22 You worship what you do not know. We worship what we know, because salvation is from the Jews. 23 But an hour is coming—and now is —when the true worshipers will worship the Father in spirit and truth, for indeed the Father seeks such people to be his worshipers. 24 God is spirit, and the ones who worship him must worship in spirit and truth.” 25 The woman said to him, “I know that Messiah is coming” (the one called Christ); “whenever that one comes, he will proclaim all things to us.” 26 Jesus said to her, “I, the one speaking to you, am he.
John’s gospel is not chronological but thematic.
Where does John place this story? Who is he putting her next to? Has so much been revealed to anyone else at this point.
27 And at this point his disciples came, and they were astonished that he was speaking with a woman. However, no one said, “What do you seek?” or “Why are you speaking with her?”
Jesus is tearing down Jew-Samaritan and man-woman barriers. He does so with authority and his disciples cannot challenge him.
Is this your experience of Jesus? Absolute authority that you cannot deny or resist?
28 So the woman left her water jar and went away into the town and said to the people, 29 “Come, see a man who told me everything I have ever done! Perhaps this one is the Christ?” 30 They went out from the town and were coming to him.
…
39 Now from that town many of the Samaritans believed in him because of the word of the woman who testified, “He told me everything that I have done.” 40 So when the Samaritans came to him, they began asking him to stay with them. And he stayed there two days. 41 And many more believed because of his word, 42 And they were saying to the woman, “No longer because of what you said do we believe, for we ourselves have heard, and we know that this one is truly the Savior of the world!”
Read Acts 1:8; 8:4–8; 9:31.
God directs events, behind the scenes, to bring the Samaritans into his kingdom. The Samaritan woman is named St Photini in Orthodox tradition.

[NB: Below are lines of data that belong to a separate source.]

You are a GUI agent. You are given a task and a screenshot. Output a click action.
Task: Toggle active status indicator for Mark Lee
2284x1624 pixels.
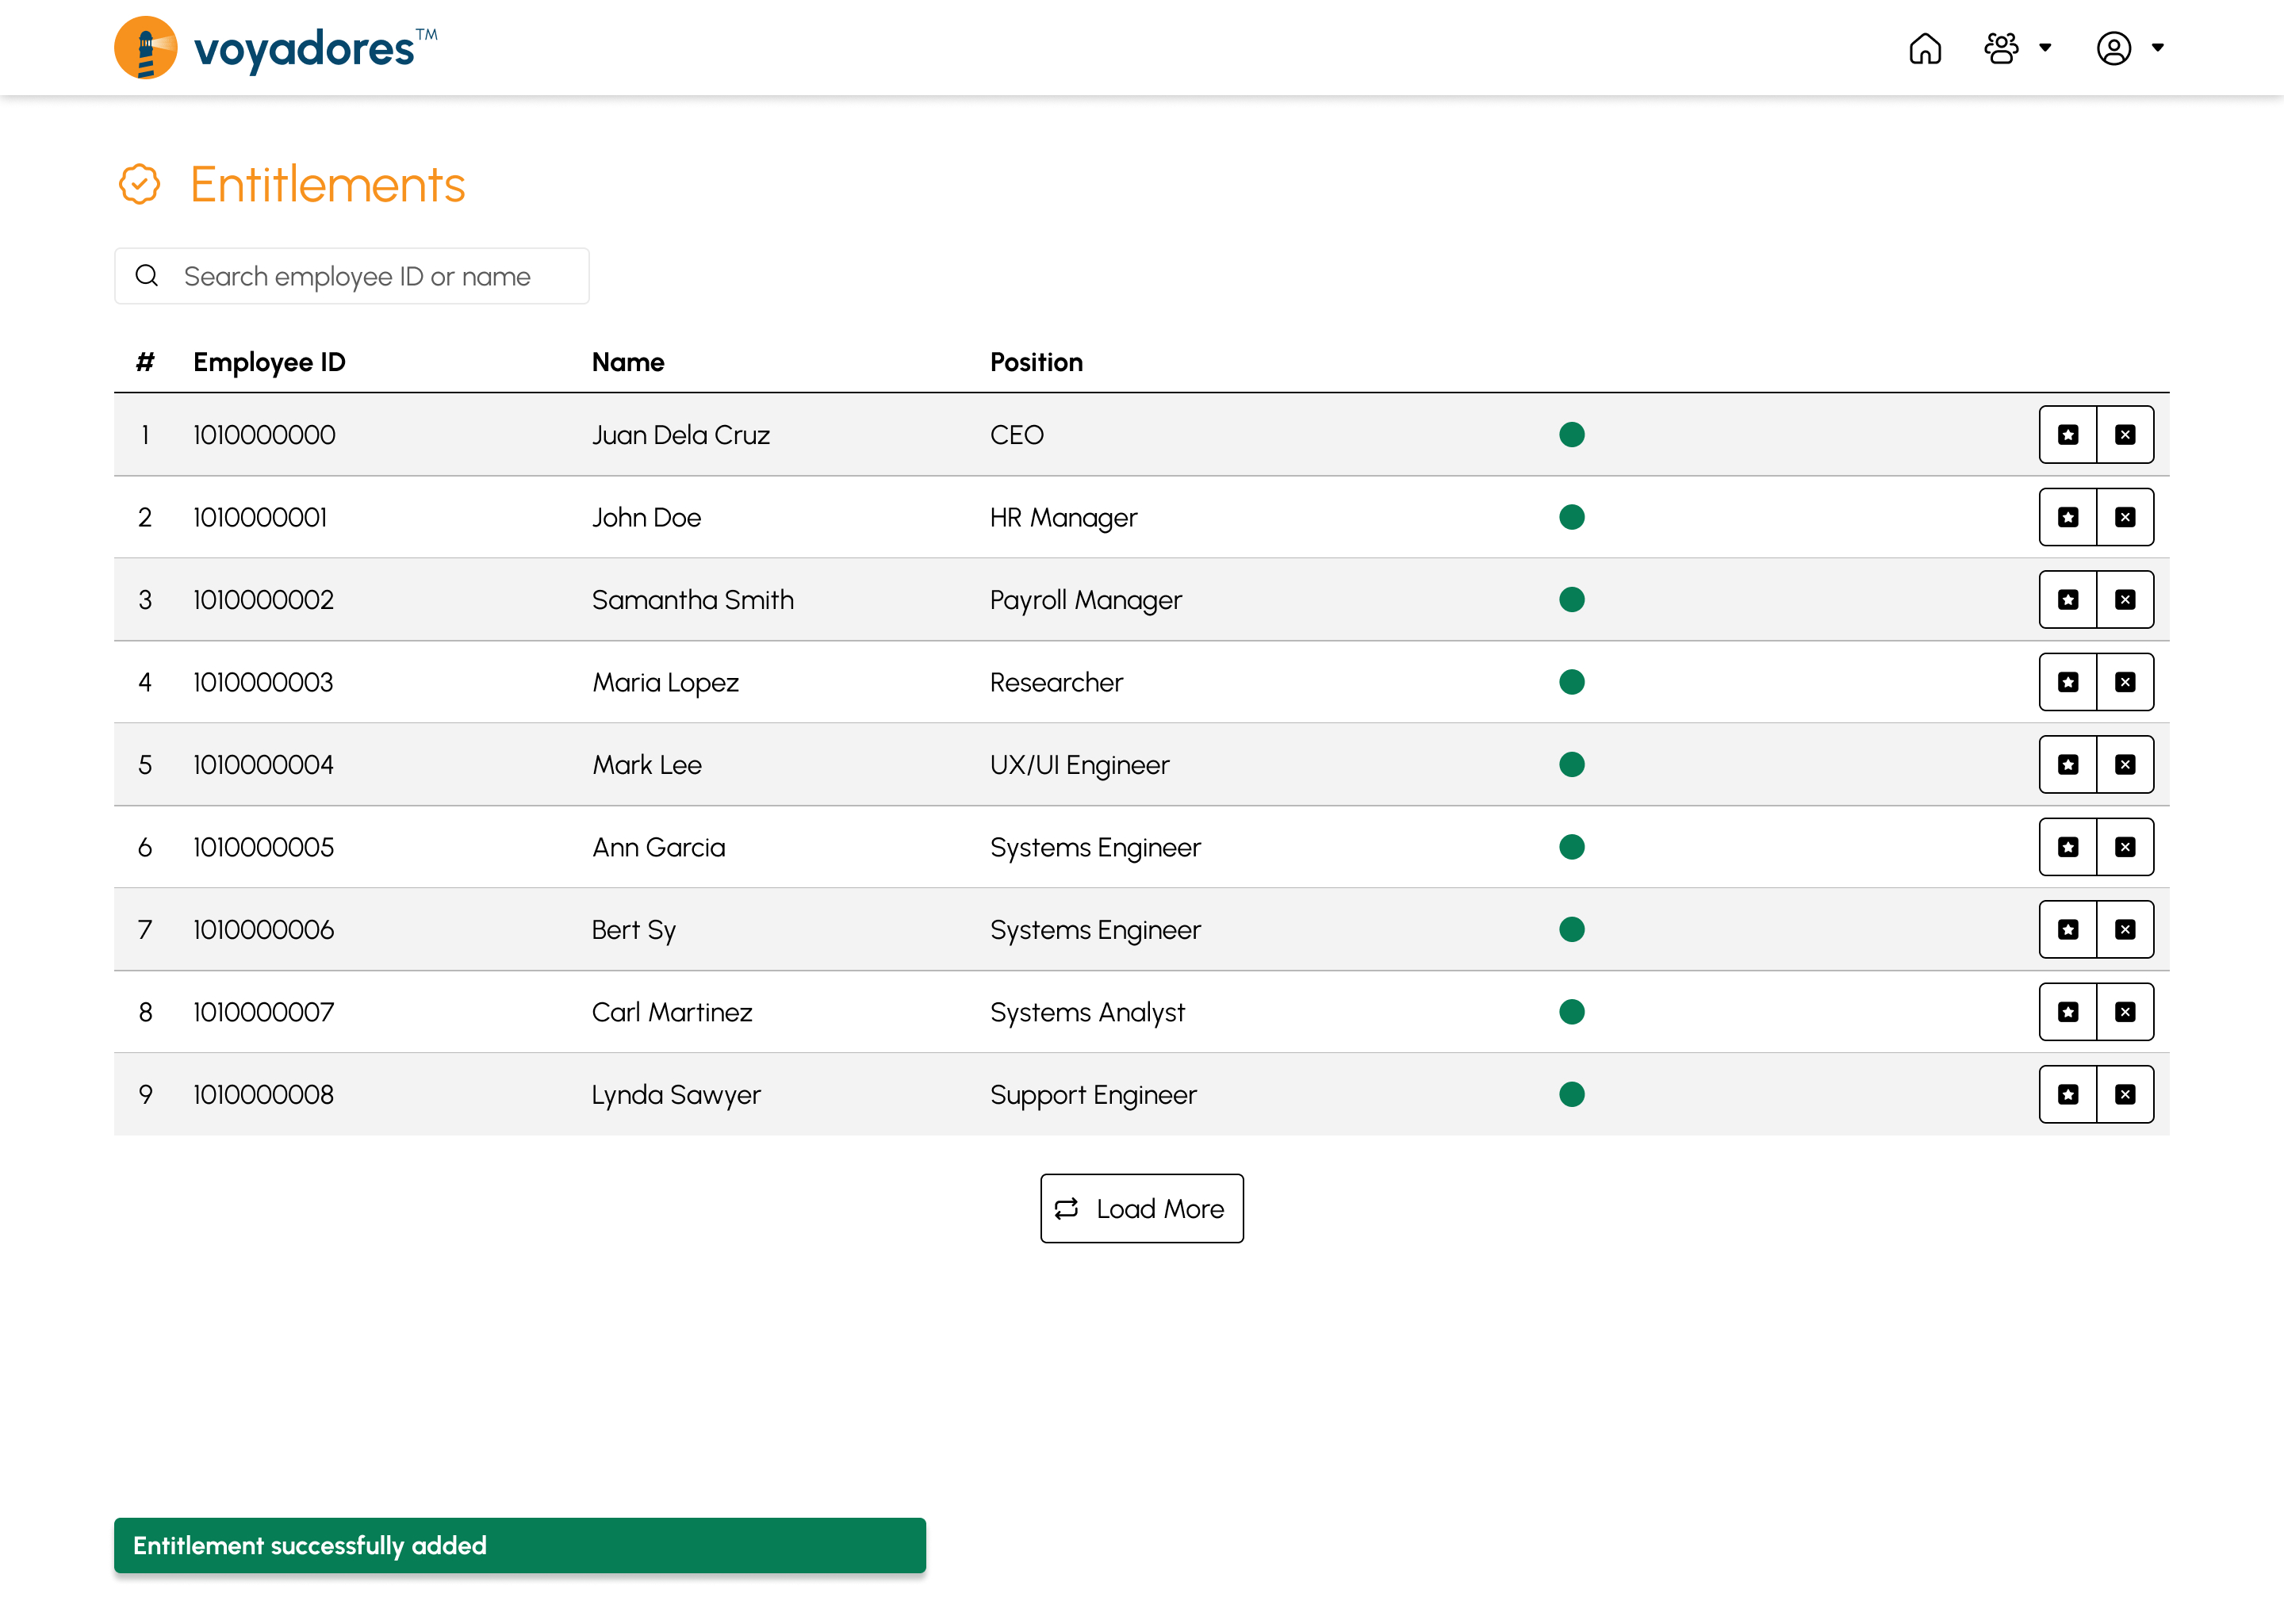coord(1573,763)
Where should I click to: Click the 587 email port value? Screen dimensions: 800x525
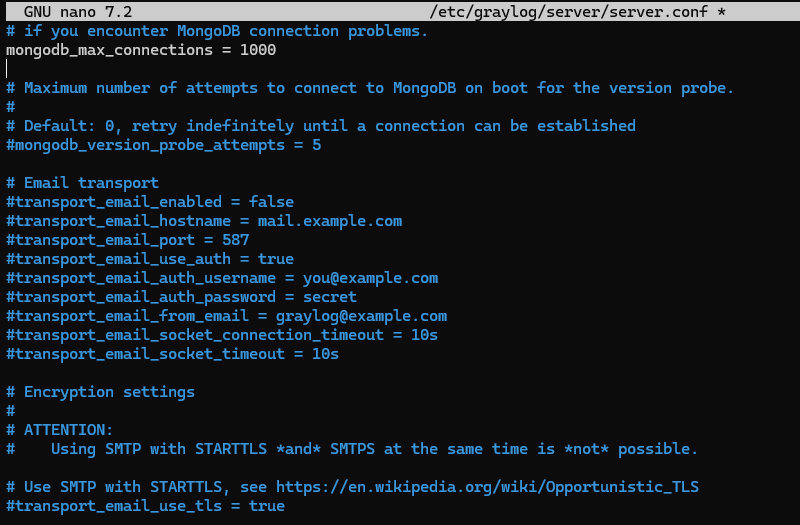pyautogui.click(x=235, y=240)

Do you begin to see her significance? Also, a good conversation starter if you know a Photini or a Photis!
The separation between Samaritans and Jews originated from historical, religious, and political differences. After the Assyrian conquest (722 BCE), Israelites in the northern kingdom intermarried with foreigners, creating the Samaritan community. Following the Babylonian Exile (586 BCE), returning Jews rejected the Samaritans' participation in rebuilding the Jerusalem Temple, leading Samaritans to establish their own temple on Mount Gerizim. Religious differences grew, with Samaritans accepting only the Torah and Jews embracing a broader Hebrew Bible. Hostility, including the destruction of the Samaritan temple in 128 BCE, solidified their distinct identities, resulting in two separate religious communities. [Cross, Frank Moore. Canaanite Myth and Hebrew Epic: Essays in the History of the Religion of Israel. Cambridge: Harvard University Press, 1973. Grabbe, Lester L. Ancient Israel: What Do We Know and How Do We Know It? London: T&T Clark, 2007. Knoppers, Gary N. Jews and Samaritans: The Origins and History of Their Early Relations. Oxford: Oxford University Press, 2013. Tov, Emanuel. Textual Criticism of the Hebrew Bible. 3rd ed. Minneapolis: Fortress Press, 2012. Smith, Morton. Palestinian Parties and Politics That Shaped the Old Testament. New York: Columbia University Press, 1971.]